[EXTRACT]
-- start --
We take a class one day, go shoot some paper the next day, then download the application, take it to the state patrol headquarters, pay $100, get printed, picture taken, they send it in and in a week or two it shows up in the mail.
When you renew, you don't have to do anything but get a new pic, prints and pay $50
Good for 5 years


----------



## Roadking

It has been said a lot that you cannot carry in Philly, but is untrue. Granted, if you are carrying and a LEO confronts you (for whatever reason), you WILL get hassled, waste a bunch of time, but allowed on your way. Been there, done that, and will carry again in that city...spent too much time as a youngin' in that area to feel safe without protection.
Thanks for the input all. Just curious where the rest of the country lines up.

Matt

BTW, once, a 10/22 that was stolen from me was recovered in Philly. Went to courthouse (Center City), retrieved said 10/22, and walked out of the courthouse with rifle in hand...no case, no bag, just strutting down the sidewalk to my truck. Boy, did I get some strange looks on that 3 block stroll...LOL!


----------



## GREENCOUNTYPETE

Roadking said:


> It has been said a lot that you cannot carry in Philly, but is untrue. Granted, if you are carrying and a LEO confronts you (for whatever reason), you WILL get hassled, waste a bunch of time, but allowed on your way. Been there, done that, and will carry again in that city...spent too much time as a youngin' in that area to feel safe without protection.
> Thanks for the input all. Just curious where the rest of the country lines up.
> 
> Matt
> 
> BTW, once, a 10/22 that was stolen from me was recovered in Philly. Went to courthouse (Center City), retrieved said 10/22, and walked out of the courthouse with rifle in hand...no case, no bag, just strutting down the sidewalk to my truck. Boy, did I get some strange looks on that 3 block stroll...LOL!


good to know 

can't imagine why you got strange looks leaving the court house with a rifle , ha ha 

but then again we have a gun store on the square with our court house and people walking in and out with uncased guns fairly often it doesn't even even get you a look 

one other thing , when WISCONSIN passed concealed carry with act 31 they also passed act 51 to improve open carry , we can without a license openly carry a loaded pistol in a Vehicle but long guns need to be unloaded 
previously all guns needed to be unloaded and encased before being transported in a vehicle technically even if on a 4 wheeler 

so now when hunting we just hop right in the truck with our unloaded uncased rifles and shotguns and hold them till we get to the next drive 

used to be you needed a spare case to toss in each truck and some carried a little roll up cloth case in case the came out of the woods and picked up a ride with a passing car 

the time spent talking about putting your gun in a case when I took hunters education , it was 5-10 minutes here or there but covered repeatedly they beat cases into us right along with TAB didn't add K till years later (they did tell us to keep our finger out of the trigger guard but not as a separate letter at the time )
-- end --
[INFORMATION GIVEN]
-- start --
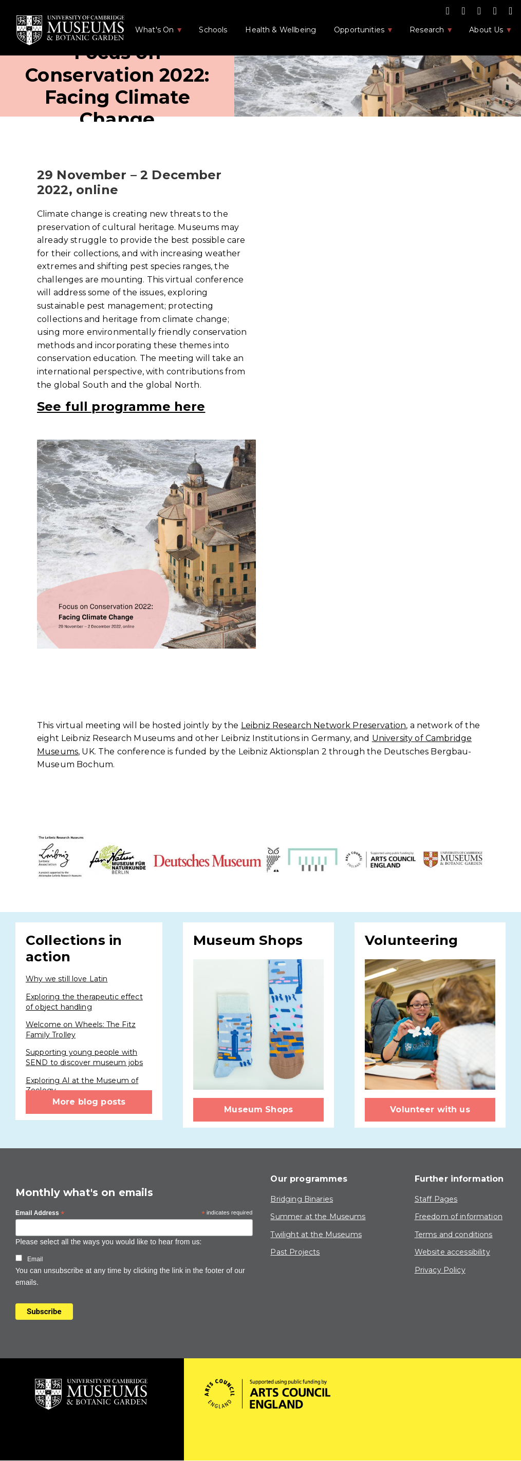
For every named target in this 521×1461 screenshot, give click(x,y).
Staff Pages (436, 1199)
-- end --
-- start --
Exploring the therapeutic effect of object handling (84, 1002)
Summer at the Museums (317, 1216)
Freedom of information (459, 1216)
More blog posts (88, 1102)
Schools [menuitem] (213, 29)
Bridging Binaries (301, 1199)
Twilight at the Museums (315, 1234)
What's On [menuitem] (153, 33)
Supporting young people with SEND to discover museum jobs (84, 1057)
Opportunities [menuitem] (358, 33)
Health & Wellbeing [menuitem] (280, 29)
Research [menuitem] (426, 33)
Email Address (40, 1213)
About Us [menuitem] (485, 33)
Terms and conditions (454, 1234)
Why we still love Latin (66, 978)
-- end --
[YOUR TASKS]
(A) In the gun carry thread, which Wisconsin act was passed to improve open carry?
(B) Please continue the gun carry thread from where it stops.

[REPLIES]
(A) Act 51.

(B)
any way thousands of people must have gotten tickets for laying guns in or on cars while uncased , cause they harped on that ridiculous law the dnr had for so long if I still remember them going over it over 20 some years later 
I understand they were just trying to prepare us for the ridiculousness of that law they knew you were going to come out of the woods a mile or more from camp after you decided to walk the cedars and got turned around and you would see someone you knew and they would offer you a ride , and you needed to be prepared to not get a ticket if a warden saw you , people did a lot more walking unting back then manufactured tree stands were just really getting their start , didn't see a decent ladder till a few years later 

and now we just hold the guns and ride around with them , and no blood runs in the streets ,amazingly peace full


----------



## ninny

Here in Tx.,we have a one day instructional course with a shooting (pistol, 50 rds at different ranges from target) proficiency included in the class. 25 question exam at the end of the class. Background check, fingerprint required. Class was $125, fingerprint was $10.43, license was $27.00 (this was for a veteran). Approx. 4 to 6 weeks wait before receiving license. 

.


----------



## Shoden

Here's a site with a pretty good summary of the laws for each state: http://www.handgunlaw.us/

BTW, Pennsylvania doesn't have a 2 week waiting period for a concealed carry permit. The county sheriff has up to 45 days to issue it, and while 2 weeks may be a safe average time to assume, there's no actual minimum.


Here's another source, although it doesn't appear quite as thorough (for example, doesn't mention the 2 references required by Pennsylvania): http://www.usacarry.com/concealed_carry_permit_information.html


----------



## AngieM2

$10 for paper copy, $20 for plastic with list of other states that honor it on the back.

A paper application for background check. 3 wks or so, you go and pay your money and get it.

For renewal, you go in and pay money and they make the new card right then.


----------



## redhead89

70 bucks for the license, 42 for fingerprints processing, snap a pic, send in your application.

Of course you have to be at least 21 without a criminal record and have completed training to show you can handle a firearm properly.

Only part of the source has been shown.